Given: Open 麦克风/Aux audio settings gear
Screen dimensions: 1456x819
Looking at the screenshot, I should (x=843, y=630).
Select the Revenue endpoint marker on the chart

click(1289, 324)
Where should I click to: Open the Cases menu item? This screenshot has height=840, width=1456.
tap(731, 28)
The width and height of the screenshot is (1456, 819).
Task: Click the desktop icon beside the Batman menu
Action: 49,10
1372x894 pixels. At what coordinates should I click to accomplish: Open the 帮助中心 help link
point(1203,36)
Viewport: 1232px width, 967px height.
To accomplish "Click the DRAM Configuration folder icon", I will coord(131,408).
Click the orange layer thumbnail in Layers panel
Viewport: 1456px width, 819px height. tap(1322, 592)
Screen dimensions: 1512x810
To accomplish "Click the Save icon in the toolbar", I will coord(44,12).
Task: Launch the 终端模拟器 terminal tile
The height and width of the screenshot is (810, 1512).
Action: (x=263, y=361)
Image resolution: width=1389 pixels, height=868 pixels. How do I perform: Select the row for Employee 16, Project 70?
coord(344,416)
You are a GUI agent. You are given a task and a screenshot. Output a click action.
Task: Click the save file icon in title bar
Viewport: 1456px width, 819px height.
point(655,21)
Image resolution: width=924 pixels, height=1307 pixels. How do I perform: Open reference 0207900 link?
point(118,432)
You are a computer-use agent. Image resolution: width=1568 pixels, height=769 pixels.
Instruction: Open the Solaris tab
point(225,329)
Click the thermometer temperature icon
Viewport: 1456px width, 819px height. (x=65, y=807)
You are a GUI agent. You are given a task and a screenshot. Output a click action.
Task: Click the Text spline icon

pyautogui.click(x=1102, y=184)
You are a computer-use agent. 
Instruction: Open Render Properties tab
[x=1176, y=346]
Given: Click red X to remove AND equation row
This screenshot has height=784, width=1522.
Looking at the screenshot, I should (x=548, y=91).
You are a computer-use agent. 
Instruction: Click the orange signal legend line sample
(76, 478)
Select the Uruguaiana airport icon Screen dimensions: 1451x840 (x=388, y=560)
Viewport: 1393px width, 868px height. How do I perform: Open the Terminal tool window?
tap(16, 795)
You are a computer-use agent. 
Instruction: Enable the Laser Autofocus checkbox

§ Work request
Final part of the records: return the line that contains "Screen dimensions: 1512x810" and every line after it, exactly, with no other lines added.

§ Finished task
Screen dimensions: 1512x810
To accomplish "Click the Save icon in the toolbar", I will coord(44,12).
Task: Launch the 终端模拟器 terminal tile
The height and width of the screenshot is (810, 1512).
Action: (x=263, y=361)
Image resolution: width=1389 pixels, height=868 pixels. How do I perform: Select the row for Employee 16, Project 70?
coord(344,416)
You are a GUI agent. You are given a task and a screenshot. Output a click action.
Task: Click the save file icon in title bar
Viewport: 1456px width, 819px height.
point(655,21)
Image resolution: width=924 pixels, height=1307 pixels. How do I perform: Open reference 0207900 link?
point(118,432)
You are a computer-use agent. Image resolution: width=1568 pixels, height=769 pixels.
Instruction: Open the Solaris tab
point(225,329)
Click the thermometer temperature icon
Viewport: 1456px width, 819px height. (x=65, y=807)
You are a GUI agent. You are given a task and a screenshot. Output a click action.
Task: Click the Text spline icon

pyautogui.click(x=1102, y=184)
You are a computer-use agent. 
Instruction: Open Render Properties tab
[x=1176, y=346]
Given: Click red X to remove AND equation row
This screenshot has height=784, width=1522.
Looking at the screenshot, I should (x=548, y=91).
You are a computer-use agent. 
Instruction: Click the orange signal legend line sample
(76, 478)
Select the Uruguaiana airport icon Screen dimensions: 1451x840 (x=388, y=560)
Viewport: 1393px width, 868px height. How do I perform: Open the Terminal tool window?
tap(16, 795)
You are a computer-use agent. 
Instruction: Enable the Laser Autofocus checkbox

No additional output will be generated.